#### DIRECTIONS FOR THIS TASK
Reproduce the lines of the records word for word, from the line containing "pixels. (72, 215)" through the line containing "The image size is (868, 667). [62, 59]", including both of those lines.

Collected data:
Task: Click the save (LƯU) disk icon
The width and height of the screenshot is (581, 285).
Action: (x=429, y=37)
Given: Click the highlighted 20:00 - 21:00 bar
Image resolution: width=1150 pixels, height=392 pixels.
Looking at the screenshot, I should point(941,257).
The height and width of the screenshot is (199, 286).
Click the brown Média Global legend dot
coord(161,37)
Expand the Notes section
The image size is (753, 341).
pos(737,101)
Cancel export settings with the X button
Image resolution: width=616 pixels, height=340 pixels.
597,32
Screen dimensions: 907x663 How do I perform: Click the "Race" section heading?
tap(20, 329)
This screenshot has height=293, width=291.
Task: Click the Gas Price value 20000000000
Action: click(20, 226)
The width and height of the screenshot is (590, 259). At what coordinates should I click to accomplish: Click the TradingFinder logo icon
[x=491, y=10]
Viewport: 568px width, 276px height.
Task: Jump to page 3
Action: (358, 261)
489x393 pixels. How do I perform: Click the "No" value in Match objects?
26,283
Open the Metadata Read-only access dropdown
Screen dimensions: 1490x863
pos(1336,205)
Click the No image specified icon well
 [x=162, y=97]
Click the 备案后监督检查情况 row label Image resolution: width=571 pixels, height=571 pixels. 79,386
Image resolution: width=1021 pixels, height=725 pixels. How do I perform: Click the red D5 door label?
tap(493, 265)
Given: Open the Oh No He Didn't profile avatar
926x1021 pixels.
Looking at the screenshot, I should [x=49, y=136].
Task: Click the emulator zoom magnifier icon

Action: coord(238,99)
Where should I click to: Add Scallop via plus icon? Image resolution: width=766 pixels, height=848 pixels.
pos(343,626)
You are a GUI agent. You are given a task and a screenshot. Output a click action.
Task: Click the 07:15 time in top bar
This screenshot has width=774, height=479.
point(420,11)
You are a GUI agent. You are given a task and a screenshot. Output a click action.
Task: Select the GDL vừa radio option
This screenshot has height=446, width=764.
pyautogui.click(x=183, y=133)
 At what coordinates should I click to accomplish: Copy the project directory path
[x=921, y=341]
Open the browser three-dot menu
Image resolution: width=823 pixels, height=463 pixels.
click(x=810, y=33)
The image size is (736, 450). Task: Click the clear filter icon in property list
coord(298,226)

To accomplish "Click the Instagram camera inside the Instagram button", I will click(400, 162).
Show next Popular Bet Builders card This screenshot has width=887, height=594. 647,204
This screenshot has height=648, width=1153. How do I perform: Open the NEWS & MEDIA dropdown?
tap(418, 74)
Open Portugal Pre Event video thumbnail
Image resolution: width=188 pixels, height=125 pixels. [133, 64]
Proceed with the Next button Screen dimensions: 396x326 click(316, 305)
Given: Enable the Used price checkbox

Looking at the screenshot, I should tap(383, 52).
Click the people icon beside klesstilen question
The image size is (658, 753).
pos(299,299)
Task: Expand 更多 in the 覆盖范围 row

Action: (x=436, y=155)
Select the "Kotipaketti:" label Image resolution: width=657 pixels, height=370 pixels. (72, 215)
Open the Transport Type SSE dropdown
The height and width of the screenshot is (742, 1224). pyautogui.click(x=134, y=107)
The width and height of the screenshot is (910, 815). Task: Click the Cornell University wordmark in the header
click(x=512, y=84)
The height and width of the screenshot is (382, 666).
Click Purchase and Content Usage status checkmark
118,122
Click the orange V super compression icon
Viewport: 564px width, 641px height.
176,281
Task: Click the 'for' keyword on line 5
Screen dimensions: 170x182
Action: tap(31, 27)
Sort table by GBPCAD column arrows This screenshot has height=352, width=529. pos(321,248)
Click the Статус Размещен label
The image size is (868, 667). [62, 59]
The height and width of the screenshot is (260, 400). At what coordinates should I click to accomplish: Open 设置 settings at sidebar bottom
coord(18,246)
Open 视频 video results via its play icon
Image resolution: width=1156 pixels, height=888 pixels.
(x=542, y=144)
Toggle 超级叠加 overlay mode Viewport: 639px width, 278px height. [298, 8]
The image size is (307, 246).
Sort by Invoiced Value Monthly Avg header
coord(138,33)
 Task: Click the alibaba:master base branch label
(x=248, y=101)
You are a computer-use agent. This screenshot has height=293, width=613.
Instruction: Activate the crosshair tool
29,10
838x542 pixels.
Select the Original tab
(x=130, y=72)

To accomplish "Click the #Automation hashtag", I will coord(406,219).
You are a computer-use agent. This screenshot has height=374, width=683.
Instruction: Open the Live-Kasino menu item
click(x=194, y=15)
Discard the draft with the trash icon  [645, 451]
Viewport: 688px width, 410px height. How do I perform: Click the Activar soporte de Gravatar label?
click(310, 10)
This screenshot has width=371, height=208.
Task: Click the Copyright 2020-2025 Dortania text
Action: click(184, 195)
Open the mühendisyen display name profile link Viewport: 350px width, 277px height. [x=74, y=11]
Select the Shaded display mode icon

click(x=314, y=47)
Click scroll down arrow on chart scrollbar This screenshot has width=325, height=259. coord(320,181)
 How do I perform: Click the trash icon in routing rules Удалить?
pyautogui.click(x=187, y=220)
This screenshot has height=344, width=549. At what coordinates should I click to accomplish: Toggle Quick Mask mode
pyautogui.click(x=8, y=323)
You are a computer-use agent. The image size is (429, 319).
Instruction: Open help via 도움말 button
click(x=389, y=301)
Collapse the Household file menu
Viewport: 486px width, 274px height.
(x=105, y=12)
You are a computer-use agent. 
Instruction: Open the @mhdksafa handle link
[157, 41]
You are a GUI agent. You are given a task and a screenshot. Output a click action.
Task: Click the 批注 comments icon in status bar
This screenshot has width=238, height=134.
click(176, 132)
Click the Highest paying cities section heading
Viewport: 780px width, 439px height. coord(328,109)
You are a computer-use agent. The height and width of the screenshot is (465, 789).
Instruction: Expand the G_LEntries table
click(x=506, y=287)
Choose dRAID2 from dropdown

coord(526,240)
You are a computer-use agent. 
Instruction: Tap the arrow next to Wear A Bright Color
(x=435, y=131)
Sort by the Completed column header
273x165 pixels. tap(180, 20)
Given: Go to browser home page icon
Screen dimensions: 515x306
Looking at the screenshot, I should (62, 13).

#### SOLUTION BELOW
Select the "Kotipaketti:" label Image resolution: width=657 pixels, height=370 pixels. (72, 215)
Open the Transport Type SSE dropdown
The height and width of the screenshot is (742, 1224). pyautogui.click(x=134, y=107)
The width and height of the screenshot is (910, 815). Task: Click the Cornell University wordmark in the header
click(x=512, y=84)
The height and width of the screenshot is (382, 666).
Click Purchase and Content Usage status checkmark
118,122
Click the orange V super compression icon
Viewport: 564px width, 641px height.
176,281
Task: Click the 'for' keyword on line 5
Screen dimensions: 170x182
Action: tap(31, 27)
Sort table by GBPCAD column arrows This screenshot has height=352, width=529. pos(321,248)
Click the Статус Размещен label
The image size is (868, 667). [62, 59]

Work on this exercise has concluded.